-- begin Source records --

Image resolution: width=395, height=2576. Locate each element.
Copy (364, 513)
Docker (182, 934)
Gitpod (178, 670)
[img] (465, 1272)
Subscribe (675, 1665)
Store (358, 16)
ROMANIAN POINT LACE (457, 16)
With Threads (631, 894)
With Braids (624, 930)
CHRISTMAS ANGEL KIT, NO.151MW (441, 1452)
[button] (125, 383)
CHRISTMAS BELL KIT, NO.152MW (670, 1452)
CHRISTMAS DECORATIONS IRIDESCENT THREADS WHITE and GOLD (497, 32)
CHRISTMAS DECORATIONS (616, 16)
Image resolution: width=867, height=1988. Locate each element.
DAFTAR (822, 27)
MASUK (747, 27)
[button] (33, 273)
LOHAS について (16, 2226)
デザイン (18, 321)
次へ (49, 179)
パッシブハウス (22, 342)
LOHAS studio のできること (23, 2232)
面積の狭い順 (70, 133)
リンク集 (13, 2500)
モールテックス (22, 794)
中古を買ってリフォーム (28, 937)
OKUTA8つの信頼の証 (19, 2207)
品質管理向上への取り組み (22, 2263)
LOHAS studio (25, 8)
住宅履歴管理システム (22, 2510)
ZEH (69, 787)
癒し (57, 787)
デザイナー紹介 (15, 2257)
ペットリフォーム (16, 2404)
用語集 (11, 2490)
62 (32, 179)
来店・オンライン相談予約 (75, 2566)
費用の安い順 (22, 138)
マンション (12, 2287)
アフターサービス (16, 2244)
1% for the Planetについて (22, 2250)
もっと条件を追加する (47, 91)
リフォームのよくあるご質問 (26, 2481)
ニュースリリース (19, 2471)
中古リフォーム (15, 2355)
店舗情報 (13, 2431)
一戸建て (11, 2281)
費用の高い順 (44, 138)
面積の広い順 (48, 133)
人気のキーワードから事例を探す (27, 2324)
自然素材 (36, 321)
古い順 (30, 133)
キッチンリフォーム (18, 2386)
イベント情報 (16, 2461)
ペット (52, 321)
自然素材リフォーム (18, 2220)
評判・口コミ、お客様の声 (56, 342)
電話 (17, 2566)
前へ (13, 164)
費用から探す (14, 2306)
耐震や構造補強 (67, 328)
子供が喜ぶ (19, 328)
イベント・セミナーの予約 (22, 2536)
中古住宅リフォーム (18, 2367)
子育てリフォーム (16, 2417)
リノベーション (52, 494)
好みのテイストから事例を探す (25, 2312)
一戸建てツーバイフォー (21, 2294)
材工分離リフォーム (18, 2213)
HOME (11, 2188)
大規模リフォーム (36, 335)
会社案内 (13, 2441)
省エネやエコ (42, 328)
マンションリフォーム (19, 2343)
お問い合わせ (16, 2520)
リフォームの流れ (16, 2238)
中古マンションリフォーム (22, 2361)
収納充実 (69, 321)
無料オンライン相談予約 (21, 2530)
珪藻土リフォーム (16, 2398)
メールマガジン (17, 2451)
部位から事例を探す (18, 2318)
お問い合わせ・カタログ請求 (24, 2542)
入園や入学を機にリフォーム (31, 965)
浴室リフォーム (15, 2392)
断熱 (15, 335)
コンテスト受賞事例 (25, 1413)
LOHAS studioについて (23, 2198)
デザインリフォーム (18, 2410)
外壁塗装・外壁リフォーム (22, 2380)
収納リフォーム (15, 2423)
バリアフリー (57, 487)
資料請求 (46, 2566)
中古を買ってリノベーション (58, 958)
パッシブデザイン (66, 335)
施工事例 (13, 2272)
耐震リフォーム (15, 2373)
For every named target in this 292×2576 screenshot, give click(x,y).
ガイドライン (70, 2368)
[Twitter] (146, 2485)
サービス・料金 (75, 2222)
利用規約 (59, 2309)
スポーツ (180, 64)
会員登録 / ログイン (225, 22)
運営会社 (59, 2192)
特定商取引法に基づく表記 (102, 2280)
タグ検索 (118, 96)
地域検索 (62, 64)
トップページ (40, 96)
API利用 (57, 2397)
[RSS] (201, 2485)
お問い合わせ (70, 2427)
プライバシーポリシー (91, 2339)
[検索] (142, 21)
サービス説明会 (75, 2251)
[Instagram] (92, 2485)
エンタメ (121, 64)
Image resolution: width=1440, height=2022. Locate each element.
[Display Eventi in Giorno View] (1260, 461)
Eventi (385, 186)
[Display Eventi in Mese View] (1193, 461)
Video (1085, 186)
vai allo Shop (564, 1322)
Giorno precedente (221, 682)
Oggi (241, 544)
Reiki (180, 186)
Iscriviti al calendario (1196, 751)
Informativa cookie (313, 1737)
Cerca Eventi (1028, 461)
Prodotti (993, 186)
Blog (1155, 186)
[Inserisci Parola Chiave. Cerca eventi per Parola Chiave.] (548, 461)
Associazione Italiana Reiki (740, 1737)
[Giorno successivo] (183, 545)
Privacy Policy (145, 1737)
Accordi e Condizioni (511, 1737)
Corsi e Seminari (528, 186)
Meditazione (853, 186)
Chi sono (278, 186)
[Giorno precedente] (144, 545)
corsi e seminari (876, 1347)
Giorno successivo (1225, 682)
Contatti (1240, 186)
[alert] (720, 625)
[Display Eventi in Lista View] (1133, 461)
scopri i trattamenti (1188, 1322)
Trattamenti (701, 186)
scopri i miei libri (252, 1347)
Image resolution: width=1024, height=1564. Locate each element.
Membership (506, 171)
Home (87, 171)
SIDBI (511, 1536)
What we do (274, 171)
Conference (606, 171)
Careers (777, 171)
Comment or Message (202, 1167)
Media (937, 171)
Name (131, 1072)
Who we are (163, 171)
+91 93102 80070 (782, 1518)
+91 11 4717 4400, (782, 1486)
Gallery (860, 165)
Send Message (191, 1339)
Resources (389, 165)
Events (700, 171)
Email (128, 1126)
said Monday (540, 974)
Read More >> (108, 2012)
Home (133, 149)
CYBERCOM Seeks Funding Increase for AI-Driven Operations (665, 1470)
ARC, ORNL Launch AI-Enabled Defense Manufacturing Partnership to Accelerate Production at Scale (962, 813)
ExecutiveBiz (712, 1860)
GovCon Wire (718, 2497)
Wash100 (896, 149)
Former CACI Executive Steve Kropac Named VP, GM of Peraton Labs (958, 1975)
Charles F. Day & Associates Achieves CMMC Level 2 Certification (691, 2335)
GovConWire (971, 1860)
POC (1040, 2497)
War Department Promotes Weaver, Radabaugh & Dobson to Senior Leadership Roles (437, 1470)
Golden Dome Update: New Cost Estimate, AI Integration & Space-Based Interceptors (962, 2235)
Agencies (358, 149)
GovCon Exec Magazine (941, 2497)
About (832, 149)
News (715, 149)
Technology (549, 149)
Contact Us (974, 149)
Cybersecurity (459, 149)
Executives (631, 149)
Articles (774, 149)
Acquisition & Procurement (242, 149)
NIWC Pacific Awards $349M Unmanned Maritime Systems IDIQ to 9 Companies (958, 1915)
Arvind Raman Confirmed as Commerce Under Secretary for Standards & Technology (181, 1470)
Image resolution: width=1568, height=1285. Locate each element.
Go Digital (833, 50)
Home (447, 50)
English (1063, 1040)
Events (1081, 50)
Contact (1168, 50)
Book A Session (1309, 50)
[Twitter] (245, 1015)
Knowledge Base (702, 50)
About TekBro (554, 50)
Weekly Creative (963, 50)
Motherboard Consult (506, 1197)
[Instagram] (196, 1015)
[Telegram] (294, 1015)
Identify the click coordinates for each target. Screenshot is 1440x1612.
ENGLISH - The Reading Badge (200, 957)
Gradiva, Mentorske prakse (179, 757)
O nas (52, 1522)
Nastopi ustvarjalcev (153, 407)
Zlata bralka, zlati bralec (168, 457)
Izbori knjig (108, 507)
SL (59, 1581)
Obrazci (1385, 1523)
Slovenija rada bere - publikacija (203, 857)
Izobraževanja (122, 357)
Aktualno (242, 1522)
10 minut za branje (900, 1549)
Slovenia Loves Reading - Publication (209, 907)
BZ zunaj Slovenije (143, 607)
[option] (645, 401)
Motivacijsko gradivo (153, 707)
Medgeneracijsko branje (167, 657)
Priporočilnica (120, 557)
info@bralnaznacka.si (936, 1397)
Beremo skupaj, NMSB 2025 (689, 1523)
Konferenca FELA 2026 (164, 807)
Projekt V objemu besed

-- end Source records --

Directions
Could you reproduce, word for word, the part of the items above that opens with the line containing "What we do (274, 171)" and closes with the line containing "Send Message (191, 1339)", both lines included?

Exercise response
What we do (274, 171)
Conference (606, 171)
Careers (777, 171)
Comment or Message (202, 1167)
Media (937, 171)
Name (131, 1072)
Who we are (163, 171)
+91 93102 80070 (782, 1518)
+91 11 4717 4400, (782, 1486)
Gallery (860, 165)
Send Message (191, 1339)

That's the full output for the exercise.